Кашлял в те дни и недели Гошка с особенно страшным надрывом, а надорваться не мог, и уже изболелся в ожидании этого.
В эту пору ещё чернее становилась его изба. Отпотевали смертно окошки с ангелическим очельем. И никто не навещал Гошку, да и сам он почти не показывал носа за ворота, больше сидел дома или скитался по двору.
Выждав в тупой маете начало месяца, когда на почте выдадут пенсию, полуживой, дошедший до последней крайности, направлялся Гошка в городской стационар. Ключ от избы оставлял соседям – на всякий случай.
– Поехал? – спрашивали с видимым участьем, но ключ принимали за сыромятный сальный ремешок, чтобы не коснуться Гошкиной руки. – Мг… С избой-то как потом? Продать, а деньги, значит, перевести на Игната? Ну, если что, Георгич…
И напоследок долго куковала кукушка в сыром мрачном ельнике, замолкая, едва Гошка с опозданием открывал счёт.
Тяжко умирать весной. А осенью и вовсе грустно ложиться в землю, накрытую палым листом и так чисто и тонко, как детская ладошка, пахнущую дождём и сухой кладбищенской земляникой…
Не очень-то верил Гошка в силу врачей, в пользу казённых кашек-супов и таблеток, которые принимал послушно, по-птичьи раскрыв рот и сглатывая все разом. Но на что ему ещё было опереться?
Была, нет ли поправка его расшатанному нутру, а только спустя какое-то время Гошка возвращался.
Шагал в новых кожаных ботинках. В новой, тоже кожаной, куртке на пуговицах (молний Гошка не любил: ненадёжная «собачка» могла зарочить и сломаться). И только кепка была старой, неразменной, по обыкновению, оползала на оттопыренные уши.
Поглядывали прохожие, которые не чаяли снова увидеть Гошку, и, кивнув, скорее проходили мимо. Некоторые, правда, задерживались для разговора, надеясь первыми узнать, жилец или не жилец.
– Подремонтировали?
– А-а-а… – словно с неохотой разлеплялся Гошкин рот. Глаза, укатившиеся в лицо, смотрели остыло, как осенние лужи.
– Правильно делаешь, Георгич, что следишь за своим здоровьем! Я вот тоже… зубы вставлять ездил. Корову продал на мясо, чтобы зубы вставить! Теперь зубов полон рот, а есть нечего… Во как!
Смеялся человек. Ему легко жилось. Мерцало золото во рту.
– Только не пей – это всё, хана тебе сразу. Да с курятиной – завя-я-зывай!
– Дак я теперь с фильтром курю, папиросы бросил…
И снова шёл Гошка, подняв с земли больничную сумку и часто моргая, как будто собирался заплакать.
– Как только выпускают таких? Содержали бы в спецальной камере… – слышал за спиной, мечтая скорее оказаться в родных стенах, упасть на шконку, а ещё лучше – расчать заначку да сбегать за водкой. О ней, опаляющей рот, он давно скучал и душевно томился.

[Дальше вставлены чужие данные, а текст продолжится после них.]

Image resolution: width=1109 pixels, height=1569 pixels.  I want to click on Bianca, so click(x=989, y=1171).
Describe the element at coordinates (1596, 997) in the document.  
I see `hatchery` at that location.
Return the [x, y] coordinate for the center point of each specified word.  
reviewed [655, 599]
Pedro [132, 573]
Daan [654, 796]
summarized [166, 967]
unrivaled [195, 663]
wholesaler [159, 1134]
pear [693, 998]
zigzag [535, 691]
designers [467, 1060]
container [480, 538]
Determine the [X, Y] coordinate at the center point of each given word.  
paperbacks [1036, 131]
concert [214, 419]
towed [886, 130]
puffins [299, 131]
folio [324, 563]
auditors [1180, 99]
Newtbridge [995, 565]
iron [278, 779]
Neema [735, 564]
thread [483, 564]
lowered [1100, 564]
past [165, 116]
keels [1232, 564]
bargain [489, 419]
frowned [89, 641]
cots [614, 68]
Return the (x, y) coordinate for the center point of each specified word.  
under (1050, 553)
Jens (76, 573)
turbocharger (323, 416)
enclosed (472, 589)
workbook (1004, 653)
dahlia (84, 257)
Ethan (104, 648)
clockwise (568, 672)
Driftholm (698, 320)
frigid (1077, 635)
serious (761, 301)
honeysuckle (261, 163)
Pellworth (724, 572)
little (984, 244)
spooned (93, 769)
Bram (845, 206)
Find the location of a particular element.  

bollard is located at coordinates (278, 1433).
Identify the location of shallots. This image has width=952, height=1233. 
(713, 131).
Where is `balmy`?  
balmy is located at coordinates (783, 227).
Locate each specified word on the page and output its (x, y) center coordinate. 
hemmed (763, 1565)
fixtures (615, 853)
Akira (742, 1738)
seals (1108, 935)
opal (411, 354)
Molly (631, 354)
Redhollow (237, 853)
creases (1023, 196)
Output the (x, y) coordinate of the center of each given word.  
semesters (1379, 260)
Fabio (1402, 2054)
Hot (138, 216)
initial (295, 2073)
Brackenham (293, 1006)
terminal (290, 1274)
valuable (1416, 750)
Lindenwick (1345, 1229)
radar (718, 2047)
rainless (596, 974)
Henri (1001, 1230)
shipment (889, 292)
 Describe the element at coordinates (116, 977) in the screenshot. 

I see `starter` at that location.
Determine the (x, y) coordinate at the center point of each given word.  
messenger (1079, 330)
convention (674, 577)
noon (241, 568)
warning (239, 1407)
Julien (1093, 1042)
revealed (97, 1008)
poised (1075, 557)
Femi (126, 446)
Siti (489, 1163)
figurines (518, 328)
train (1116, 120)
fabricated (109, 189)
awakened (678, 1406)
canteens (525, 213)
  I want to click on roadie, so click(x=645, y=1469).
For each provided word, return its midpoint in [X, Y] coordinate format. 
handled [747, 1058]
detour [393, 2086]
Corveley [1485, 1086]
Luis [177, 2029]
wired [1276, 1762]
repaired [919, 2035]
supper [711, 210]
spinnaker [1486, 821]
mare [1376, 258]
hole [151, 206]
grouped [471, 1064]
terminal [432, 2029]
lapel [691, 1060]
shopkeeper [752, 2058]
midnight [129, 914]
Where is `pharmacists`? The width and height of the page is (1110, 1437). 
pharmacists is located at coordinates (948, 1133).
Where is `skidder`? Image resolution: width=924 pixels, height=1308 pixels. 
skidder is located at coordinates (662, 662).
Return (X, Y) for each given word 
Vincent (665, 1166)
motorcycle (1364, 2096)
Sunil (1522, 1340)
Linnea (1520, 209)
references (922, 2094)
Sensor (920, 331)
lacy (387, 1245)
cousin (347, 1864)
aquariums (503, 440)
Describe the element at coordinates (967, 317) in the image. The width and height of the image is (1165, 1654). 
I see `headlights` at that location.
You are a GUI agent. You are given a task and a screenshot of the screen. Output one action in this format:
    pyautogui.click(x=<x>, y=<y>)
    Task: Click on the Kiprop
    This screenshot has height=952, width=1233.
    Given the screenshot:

Но ходить шустро, а тем более бегать Гошка не мог.
Долгой была его дорога. Часто делал остановки, присаживаясь то на почтовское крылечко, а то на уроненную огорожу чьей-нибудь изуродованной избы. Это такое кощунство обзавелось в их краях: из покинутых изб мастерили гаражи для большегрузных машин, на которых мужики по зимнику возили лес и горючку. В избах выпиливали стены под двустворчатые двери, забирали брусом окна, выбрасывали половицы и русские печи, протягивали от электрических столбов провода, годные для подключения сварных аппаратов. Над крышами взамен кирпичных возносились буровые трубы, чадя чёрными дымами от горевшей резины…
«Не село, а гаражный кооператив! Хорошего пожарника нету…» – размышлял Гошка безвольно, как думают все обречённые, которым и самим – край.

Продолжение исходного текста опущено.